Ce que nous apprennent les deux exemples cités, c’est l’insuffisance du débat lorsqu’il est question de l’intérêt général. Le problème est que même si nous avons un avis celui-ci est généralement trop influencé par notre situation privée pour se révèler tout à fait pertinent pour prendre une décision à une échelle politique. Peut-être faut-il admettre notre incompétence en matière de jugement politique ou en matière de gouvernance. Ou au moins, il nous faut peut-être concéder que d’autres sont plus aptes à conseiller un dirigeant ou à le contredire et que, dans certains cas ces derniers devraient pouvoir peser d’avantage dans les décisions politiques que la plupart des citoyens[2]. Il ne s’agit pas de mettre fin à la démocratie représentative qui est sûrement le seul moyen d’assurer la reconnaissance de l’ensemble de la population à l’échelle de l’Etat. Il s’agit de valoriser une forme de gouvernance qui, dans les cas d’urgence, choisirait de valoriser l’expertise qui assurera la plus grande efficacité politique. Face aux crises sanitaires, écologiques et terroristes contemporaines peut-être faut-il accepter que le fait d’être performant prime. Se demander si la connaissance doit supplanter l’opinion des citoyens est une question délicate mais peut-être nécéssaire[3].

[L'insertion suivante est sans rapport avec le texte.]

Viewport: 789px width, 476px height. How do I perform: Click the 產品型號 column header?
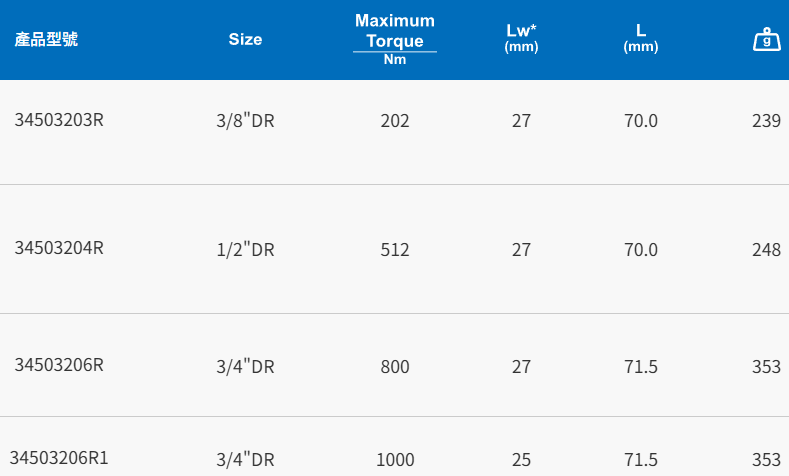[46, 40]
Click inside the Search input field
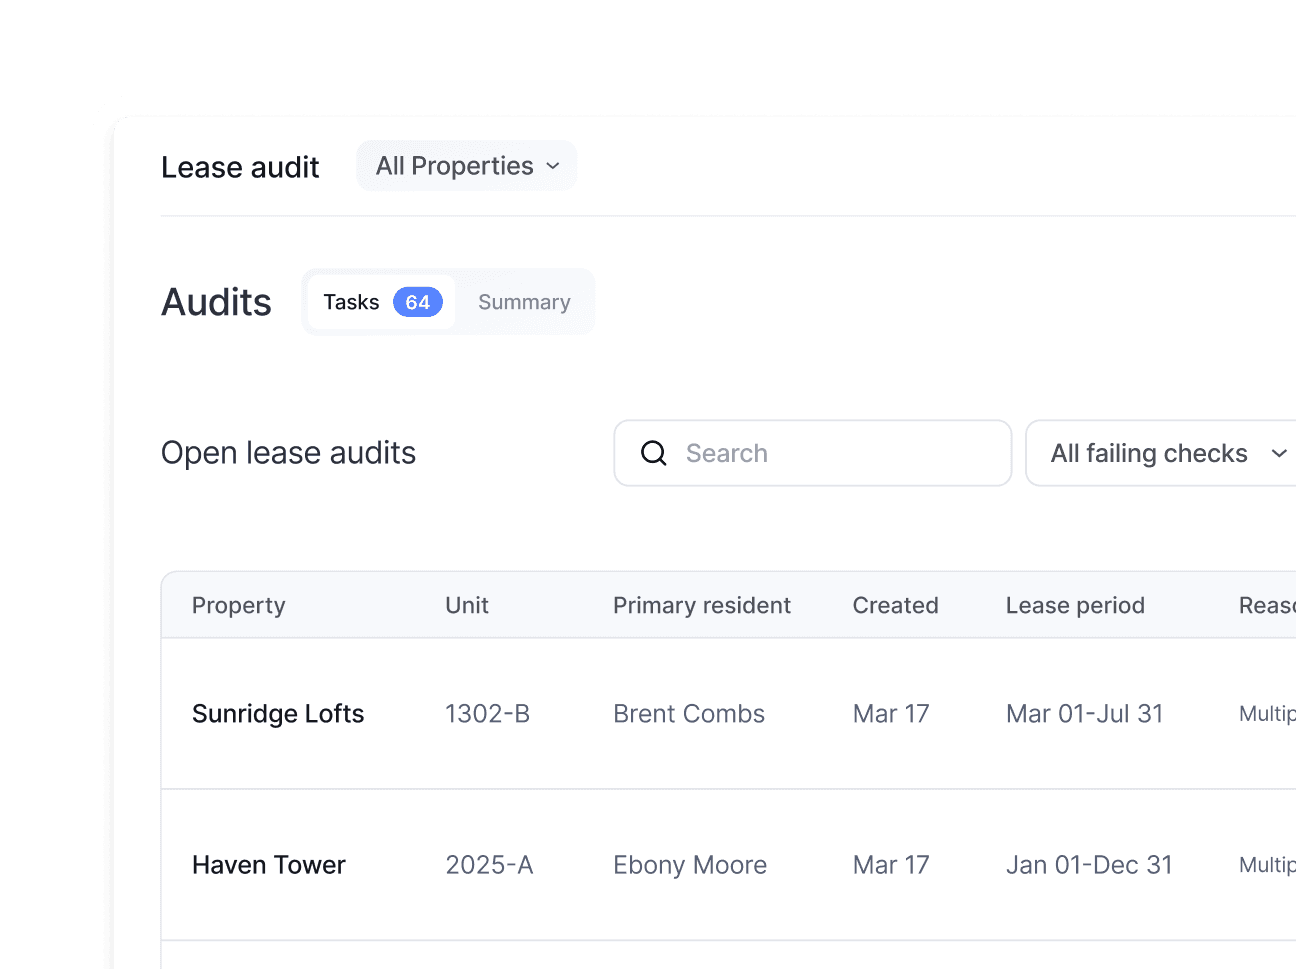This screenshot has width=1296, height=969. (x=810, y=453)
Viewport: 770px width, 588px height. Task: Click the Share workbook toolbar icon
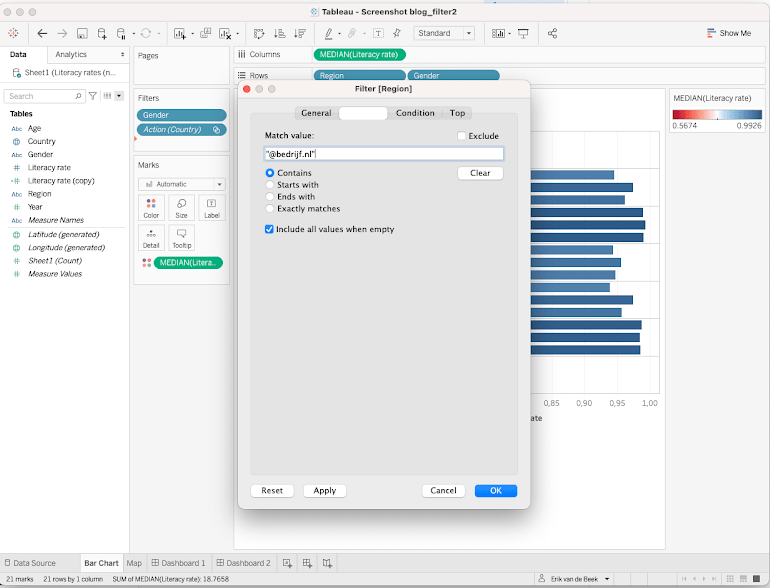[x=553, y=33]
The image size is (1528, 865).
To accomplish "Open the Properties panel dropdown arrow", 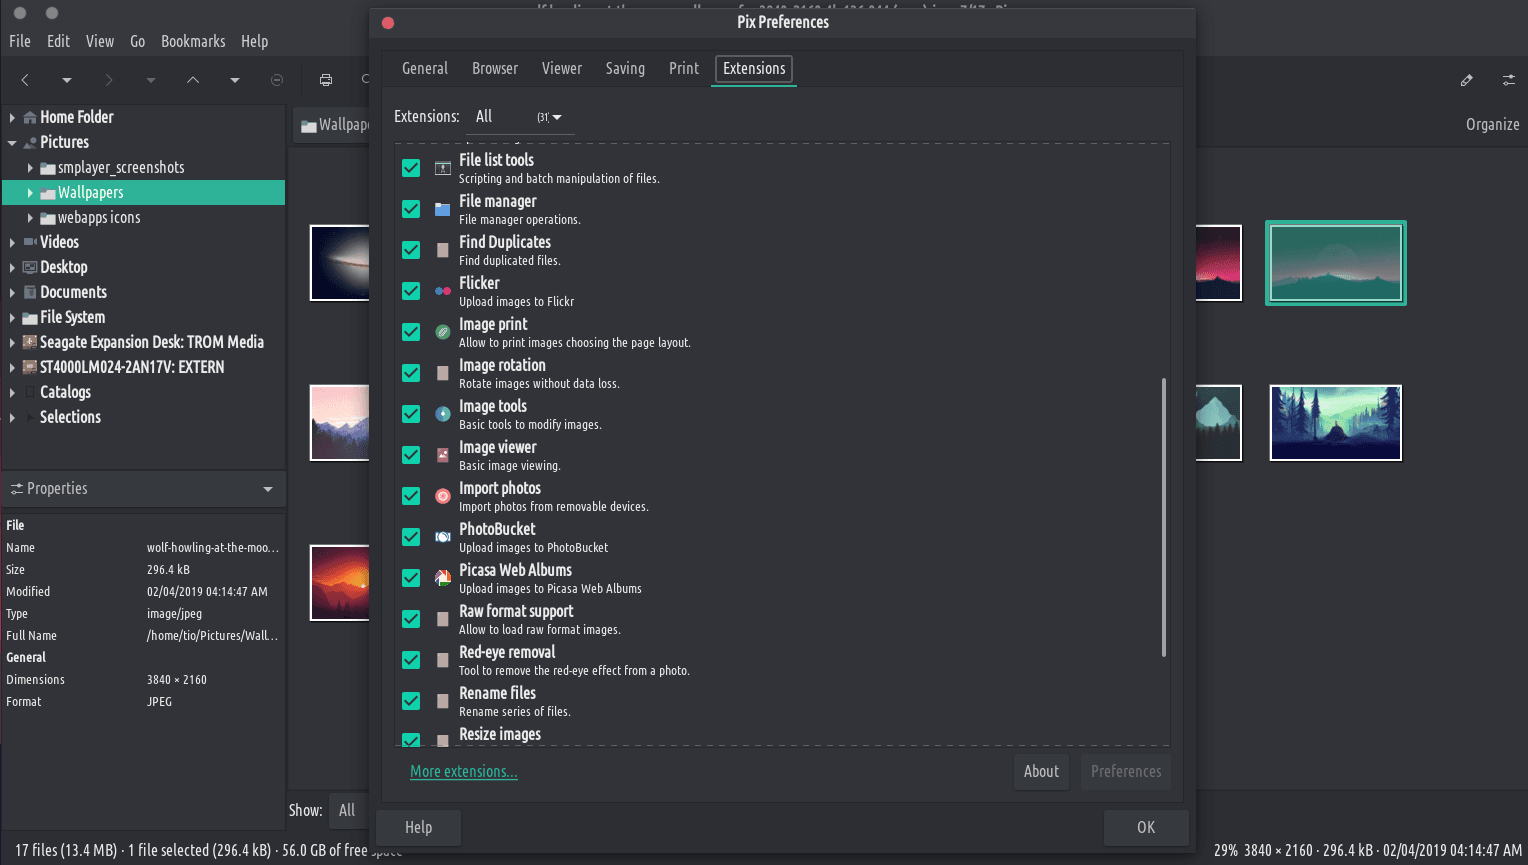I will coord(268,489).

[1] Ici l’emploi des termes « volonté particulière » et « volonté générale » renvoie aux analyses proposées par Jean-Jacques Rousseau dans Du contrat social. La volonté particulière renvoie aux souhaits d’un invidu ou d’un groupe d’individu. La volonté générale, elle, repose sur la neutralisation des différences entre les volontés particulières. Elle ne cherche pas à rendre compte de ce qui est bon pour l’individu mais de ce qui est bon pour l’intégralité de la communauté.

[2] Ici on pourrait se référer aux travaux du sociologue et philosophe français Bruno Latour. Dans des ouvrages comme Nous n’avons jamais été modernes et Politiques de la nature, celui-ci réfléchit ainsi à l’idée d’une intégration de la communauté scientifique au sein du processus démocratique pour face aux nouveaux enjeux écologiques. Néanmoins celui-ci ne considère absolument pas que l’avis scientifique doit supplanter celui des représentants du peuple.

[3] En réalité cette opposition entre opinion et connaissance dans le domaine politique est un grand classique. L’idée que celui qui doit gouverner est celui qui à un accès privilégié à la connaissance est très présente dans la philosophie platonicienne par exemple. On peut ici penser au dialogue du Politique et à la figure du Roi-Tisserand. Le souverain est comparé à un tisserand parce que, grâce à sa maîtrise de la science politique et sa capacité à connaitre ce qui est juste, il parvient à parfaitement agencer les individus au sein de la société si bien qu’aucun conflit ne vient menacer la cité.